Puerto Esperanza tendrá un centro terapéutico para adicciones antes de fin de octubre

El secretario de Estado de Prevención de Adicciones y Control de Drogas de Misiones, Roberto Padilla, confirmó que el nuevo centro terapéutico de Puerto Esperanza estará funcionando entre mediados y fines de octubre. El anuncio quedó enmarcado en la reunión que el gobernador Hugo Passalacqua mantuvo con intendentes del norte provincial, donde la demanda de un espacio de internación en la zona volvió a ser uno de los puntos centrales.

El proyecto responde a una necesidad histórica de la región: quienes buscaban tratamiento prolongado debían trasladarse hasta Posadas. Según Padilla, el Observatorio Provincial de Drogas identificó desde hace tiempo al corredor norte como uno de los más vulnerables, por su condición fronteriza y el avance de distintas sustancias.

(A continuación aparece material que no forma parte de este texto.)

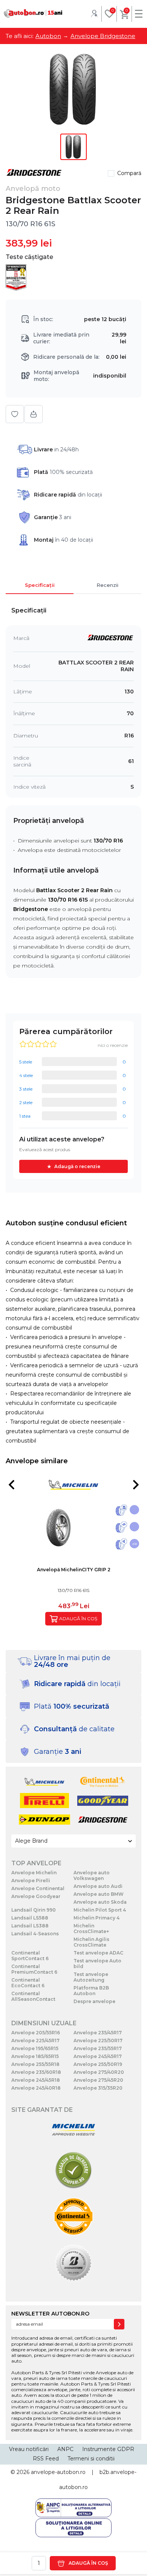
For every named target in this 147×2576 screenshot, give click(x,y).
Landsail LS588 (29, 1918)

«Desde Eldorado hasta Iguazú siempre era cuándo vamos a tener un espacio físico para poder internar a quienes desean buscar ayuda», señaló el funcionario.

El edificio elegido es una antigua escuela ubicada en el barrio Olvese de Puerto Esperanza, que años atrás fue cedida por el Gobierno provincial al municipio. Ese predio será acondicionado para convertirse en un centro de referencia para toda la franja comprendida entre Eldorado e Iguazú.

La apertura será gradual: se proyecta comenzar con capacidad para entre 20 y 25 familias, con posibilidad de ampliar la cobertura a medida que se consoliden los equipos profesionales. El predio tiene capacidad para albergar a muchas más personas, pero la decisión de arrancar en escala reducida apunta a garantizar la calidad de atención.

Este nuevo espacio se suma a otros dispositivos que la gestión provincial ya puso en marcha en el norte: camas para internación breve por intoxicación aguda en el Hospital SAMIC de Eldorado, y entre ocho y diez camas en el DTC-Ce.No.R.A.R. de Eldorado destinadas a tratamientos de mediana duración. El centro de Puerto Esperanza cubrirá la etapa de mayor extensión en el tiempo.

Padilla subrayó que la propuesta va más allá de la atención clínica. El modelo contempla equipos interdisciplinarios, participación de comunidades de fe, y actividades educativas, laborales y recreativas.

«Quien transita un consumo problemático está enfermo. El Estado no puede mirar solamente con una mirada sanitarista; debe tener una mirada integral», remarcó.

El secretario también destacó el rol del deporte, la cultura y las organizaciones comunitarias en la prevención y el acompañamiento, y señaló que la recuperación implica oportunidades concretas: terminar estudios, capacitarse en oficios y reconstruir vínculos familiares y sociales.

La apertura del centro forma parte de una estrategia provincial orientada a la territorialidad, buscando acercar los servicios de salud a las comunidades más distantes de la capital.